A veces nos convencemos de que
sea lo que sea y cómo sea nos vamos a arreglar. Es que nosotros tenemos un Dios
en el que creemos, no como acá que son casi todos ateos, se asombra. Sandy
piensa que está muy mal que la religión no se enseñe desde la primaria, porque
con la religión “uno tiene ciertos valores y cierto respeto hacia la gente y
hacia uno mismo, cierta humildad”. “En mi país si te casas con un hombre es
para toda la vida. Está mal visto que una mujer tenga varios hijos con hombres
diferentes”. A Sandy no le entra en la cabeza que eso sea “normal”, y frunce la
frente. “Les haría daño a mis hijos casarme con otro hombre que no sea el padre
de ellos”. Y acá, sigue –ahora mirando para arriba porque el cielo está cada
vez más gris y amenaza con traer agua– hay gente buena y mala. Como en todos
lados, pero cómo puede ser, me pregunta, que los chiquitos hablen mal y sean
groseros con sus madres. “Lo he visto mucho eso”, y le llama poderosamente la atención.
La frente se le frunce de nuevo y el espejo de bordes rojos que sigue entre sus
manos, ahora refleja su rostro.
Sandy tiene pila de ganas de
volver a pisar sus tierras.
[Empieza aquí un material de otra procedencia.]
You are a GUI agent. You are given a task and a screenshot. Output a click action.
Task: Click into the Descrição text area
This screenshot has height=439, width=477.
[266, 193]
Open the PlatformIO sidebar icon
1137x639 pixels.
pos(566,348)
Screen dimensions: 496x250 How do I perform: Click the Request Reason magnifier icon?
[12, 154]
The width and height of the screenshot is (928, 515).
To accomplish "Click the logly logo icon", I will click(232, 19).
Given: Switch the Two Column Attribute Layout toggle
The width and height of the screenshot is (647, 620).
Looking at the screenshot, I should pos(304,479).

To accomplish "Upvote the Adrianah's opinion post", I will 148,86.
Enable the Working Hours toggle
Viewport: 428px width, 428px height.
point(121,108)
Pero no para vivir, me aclara, para visitar a sus tíos
y abuelitos. Y cuenta los días porque en marzo se irá. Ahora no sabe que
pasará. Ahora depende de esa gente, la de intendencia. Otra mujer se acerca.
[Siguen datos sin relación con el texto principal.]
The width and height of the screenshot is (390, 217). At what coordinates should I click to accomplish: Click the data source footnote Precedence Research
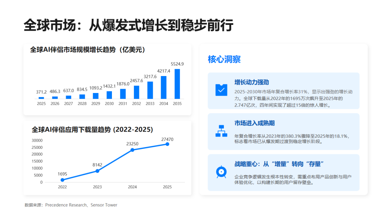tap(66, 205)
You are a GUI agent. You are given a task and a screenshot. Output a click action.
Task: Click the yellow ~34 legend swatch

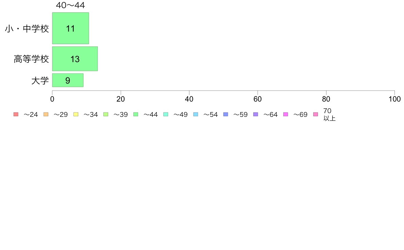[76, 114]
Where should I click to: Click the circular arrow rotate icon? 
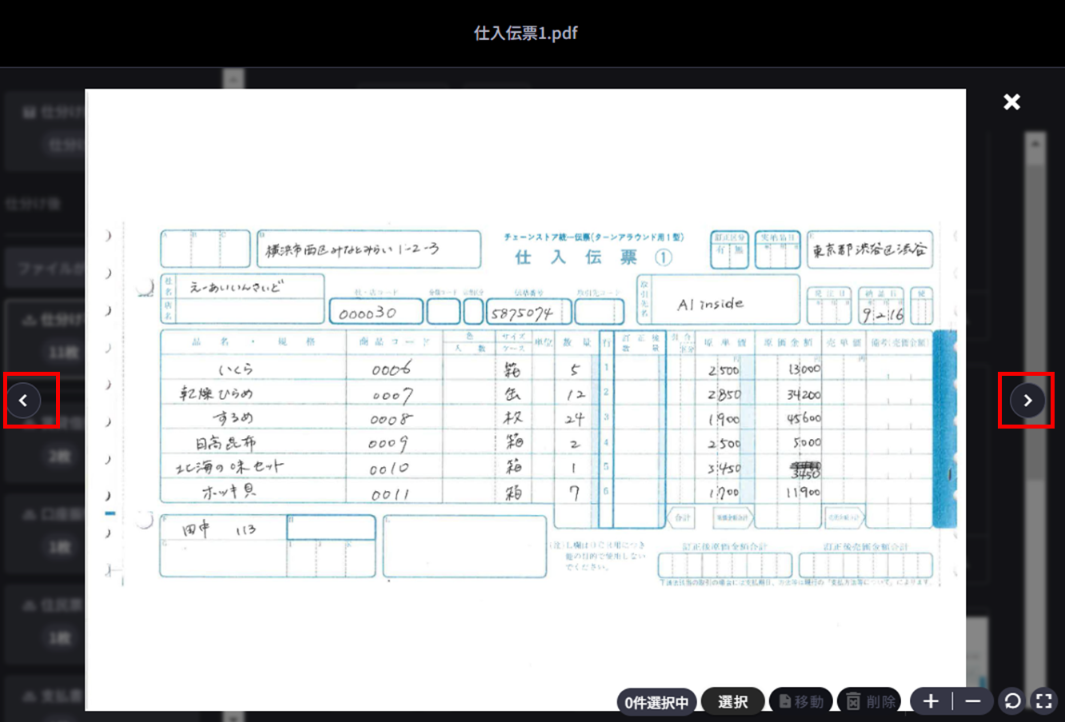pos(1012,701)
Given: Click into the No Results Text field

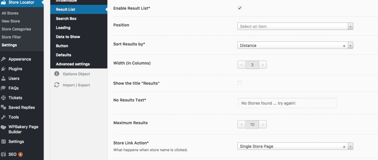Looking at the screenshot, I should coord(287,103).
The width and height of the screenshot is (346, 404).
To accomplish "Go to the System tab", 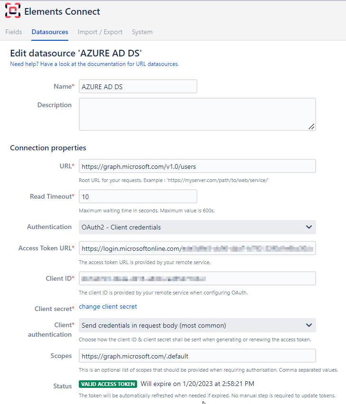I will click(x=142, y=32).
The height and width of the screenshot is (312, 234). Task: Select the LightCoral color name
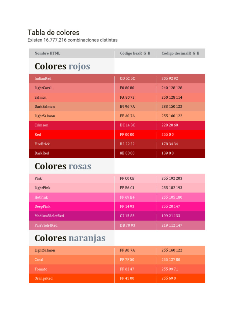[43, 88]
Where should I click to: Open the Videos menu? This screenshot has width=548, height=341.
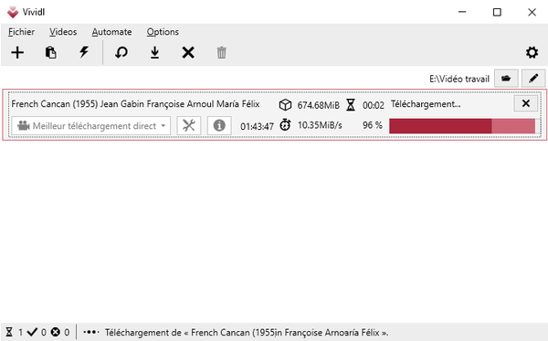(63, 32)
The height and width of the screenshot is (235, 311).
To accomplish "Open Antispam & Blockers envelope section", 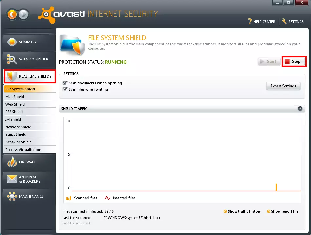I will pyautogui.click(x=12, y=179).
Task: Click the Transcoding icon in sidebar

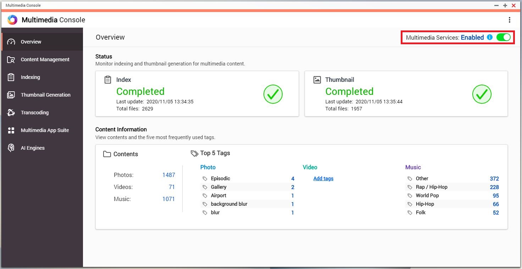Action: click(11, 113)
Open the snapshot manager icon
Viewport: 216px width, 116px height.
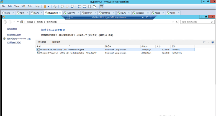pos(72,6)
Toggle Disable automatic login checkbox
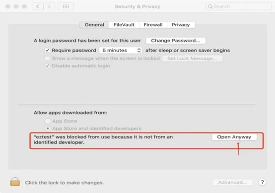This screenshot has width=275, height=193. pos(47,65)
Mira. Pregunta un precio. Señala uno de los sombreros de cinta negra alrededor.
Ella le da el precio y a mí, un beso. Le agradezco la charla, el tiempo, su
historia.
– Bueno, espero que te sirva– me dice con ese
tono que se escucha con dificultad entre el ruido del vecindario, los turistas que
van y vienen y los niños que juegan en la vuelta. Pérez Castellano tiene otro
movimiento. La Ciudad Vieja tiene otro movimiento. Los turistas van y vienen.
Sandy no sabe que será en unos días de su paño, sus sombreros, su trabajo. Y
varias cuadras más adelante, cuando llego a mí destino, pienso que Sandy no
sabe del suyo y que, seguro, estará levantando todo. Es que las gotas caen,
ahora, con fuerza. Y su destino es incierto, pero sea como sea se van a
arreglar. Y Sandy, seguro, ya no está.
Sandy. Peatonal Pérez Castellanos, Ciudad Vieja. Montevideo. Enero, 2017.